# Rigorous Systems Research Group (RSRG) Seminar

Tuesday, June 28, 2022
3:00pm to 4:00pm
In this work we study how to tackle decision-making for safety-critical systems under uncertainty. To that end, we formulate Reinforcement Learning with Almost Sure constraints, in which one seeks a policy that allows no more than $\Delta\in\mathbb{N}$ unsafe events in any trajectory, with probability one. We argue that this type of constraint might be better suited for safety-critical systems as opposed to the usual average constraint employed in Constrained Markov Decision Processes, and that moreover, having constraints of this kind makes feasible policies much easier to find.
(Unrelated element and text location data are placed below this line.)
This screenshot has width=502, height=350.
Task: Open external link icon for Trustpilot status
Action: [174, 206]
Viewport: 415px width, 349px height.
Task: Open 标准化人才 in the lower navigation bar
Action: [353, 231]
The talk is didactically split in two parts, first considering $\Delta=0$ and then the $\Delta\geq 0$ case. At the core of our theory is a barrier-based decomposition of the Q-function, that decouples the problems of optimality and feasibility and allows them to be learned either independently or in conjunction. We develop an algorithm for characterizing the set of all feasible policies that provably converges in expected finite time. We further develop sample-complexity bounds for learning this set with high probability. Simulations corroborate our theoretical findings and showcase how our algorithm can be wrapped around other learning algorithms to hasten the search of first feasible and then optimal policies.